(Collected data entries)
※

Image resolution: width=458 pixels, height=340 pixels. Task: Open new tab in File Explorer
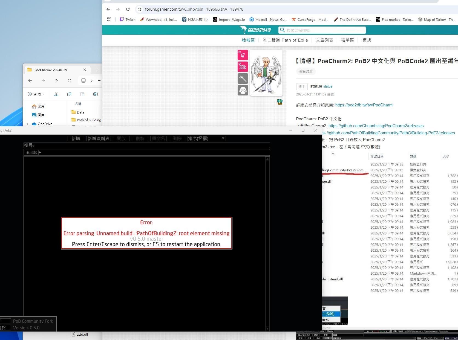tap(97, 70)
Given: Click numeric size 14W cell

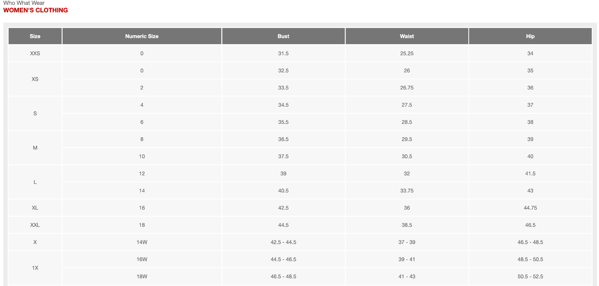Looking at the screenshot, I should pyautogui.click(x=142, y=242).
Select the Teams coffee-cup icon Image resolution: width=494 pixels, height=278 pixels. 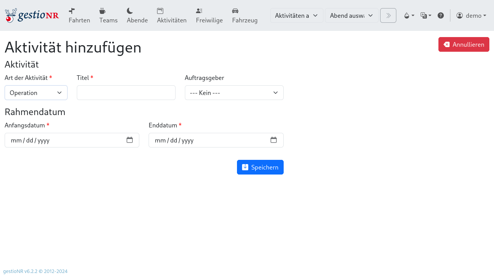(x=102, y=11)
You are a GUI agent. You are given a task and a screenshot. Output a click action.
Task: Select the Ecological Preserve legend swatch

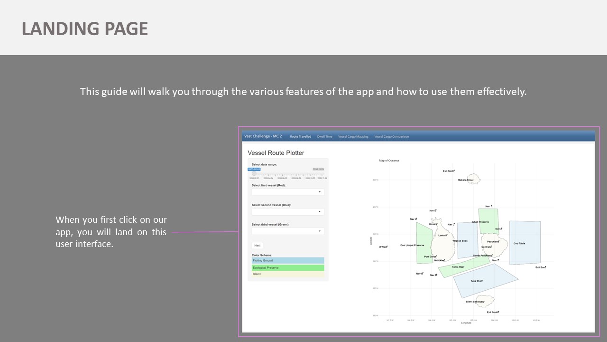pos(288,268)
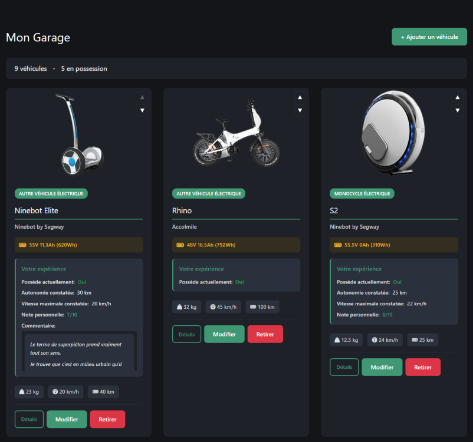Click the Ninebot Elite 23 kg weight badge
Screen dimensions: 473x442
click(29, 392)
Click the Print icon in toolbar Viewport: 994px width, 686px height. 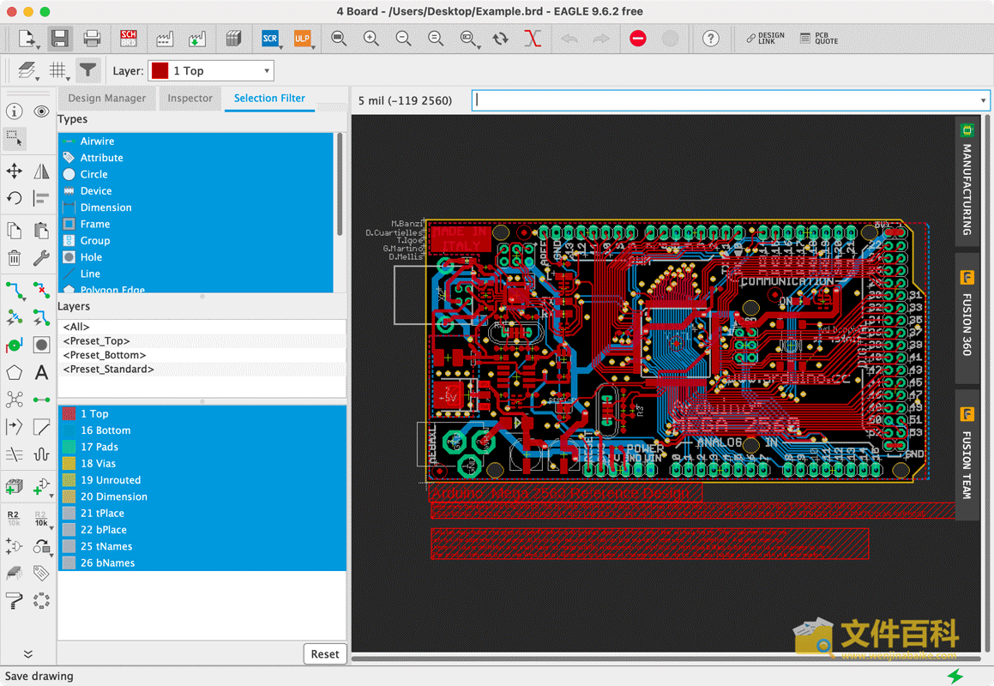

※

=== TASK ITEM ===
Extract, word for word, every line from the one holding "Task: Select the" through the closing line of the data above. Do not include any pictures.

=== EXERCISE SOLUTION ===
Task: Select the Ecological Preserve legend swatch

pos(288,268)
Click the Ninebot Elite 23 kg weight badge
Screen dimensions: 473x442
click(29, 392)
Click the Print icon in toolbar Viewport: 994px width, 686px height. 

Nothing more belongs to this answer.